Example: Changing a configuration of the formula factory

Consider the cardinality constraint

A + B + C <= 1

Using the default cardinality constraint configuration, the cardinality constraint is encoded to:

(~A | ~B) & (~A | ~C) & (~B | ~C)

However, if you'd like to encode the cardinality constraint differently, you may choose to set a different algorithm for the encoding of cardinality constraints in the formula factory. For example, changing the formula factory's default algorithm for encoding at-most-one constraints with the LADDER encoding, one could configure the formula factory in the following way:

CCConfig config = CCConfig.builder().amoEncoding(CCConfig.AMO_ENCODER.LADDER).build();

The resulting cardinality constraint encoding is then, for the auxiliary variables x1 and x2:

(~A | x1) & (~B | x2) & (~x1 | x2) & (~B | ~x1) & (~C | ~x1)

More Methods on Formula Factories

Some more useful methods on formula factories are:

  • Remove all formulas from the factories cache with f.clear(): Use this method if you want to hold on to the "settings" of the formula factory, but get rid of all formulas created so far
  • Import a formula from another formula factory into this factory and return it: f.importFormula(f1).

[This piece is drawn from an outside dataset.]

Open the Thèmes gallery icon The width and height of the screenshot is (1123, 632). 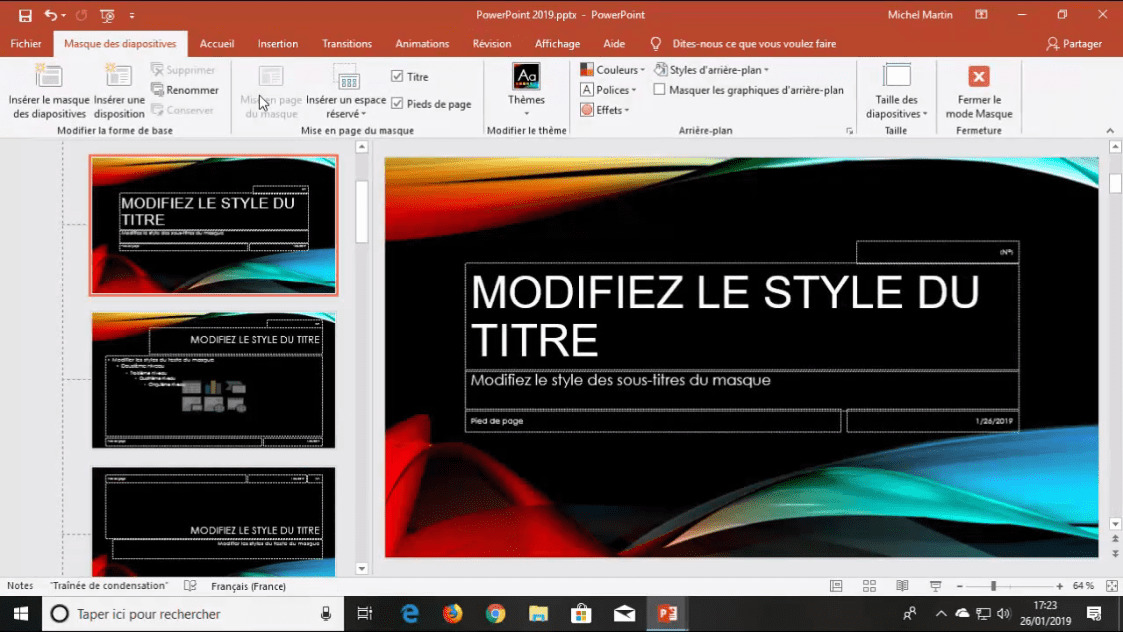coord(526,78)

If the current factory of the formula is already this formula factory (f), the same instance will be returned
  • Check whether a variable is a generated variable with f.isGeneratedVariable(v) for some variable v. A variable is considered to be a generated variable (or auxiliary variable) if it was generated during a CNF, PG or cardinality constraints encoding
  • Get some statistics about the formula factory: f.statistics() returns a FormulaFactoryStatistics which includes some relevant information about the factory, for example:
    • The number of formulas the formula factory holds in total
    • The number of formulas the formula factory holds for each formula type

Caching Formulas in Practice and the Extended Formula Factory

While caching formulas in the formula factory in most cases greatly improves heap space usage and performance, there are some cases where this behaviour could be undesirable. An example is an application which holds a large base rule set and there are many requests for other large formulas, which are checked against this base rule set. If the application runs in a server environment and uses one formula factory, this formula factory would potentially grow with every request. Usually this does not happen too often in practice, since in our experience, also the base rule set is something which is not static and is created with each request. However, for the described scenario, the ever-caching formula factory would be a suboptimal approach.

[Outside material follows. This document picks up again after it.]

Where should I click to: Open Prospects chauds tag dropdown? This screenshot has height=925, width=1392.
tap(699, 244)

Therefore, there is an ExtendedFormulaFactory which extends the normal formula factory by the ability of saving and loading the state of the factory, therefore temporarily adding formulas to the factory and then removing them again. Thus, in the described scenario, one could add the base rule set and save the formula factory state. Then we add some large other formulas, perform our computations, and when we are done, we load the saved state. By these operations, all internal data structures of the formula factory are shrunk to their length as stored in the saved state and therefore the formulas added after the state save are removed. Also, for internal consistency reasons, the caches of all formulas are cleared.

The following code example shows the usage of this feature

ExtendedFormulaFactory f = new ExtendedFormulaFactory();

// read and work with a large base formula

FormulaFactoryState state =; // (1)!
f.parse("..."); // (2)!
f.load(state); // (3)!
  1. saves the current state
  2. work with large additional formulas
  3. reset the factory to the state after adding the base formula

Formula Factories and Thread Safety

A formula factory has many internal data structures which are not thread safe. Therefore, one must never use a single formula factory object in a multi-threaded fashion. Different threads accessing the same formula factory at the same time can lead to concurrency exceptions, undefined behaviour, and incorrect computations. In a multi-threaded application, each thread should have its own formula factory on which it operates.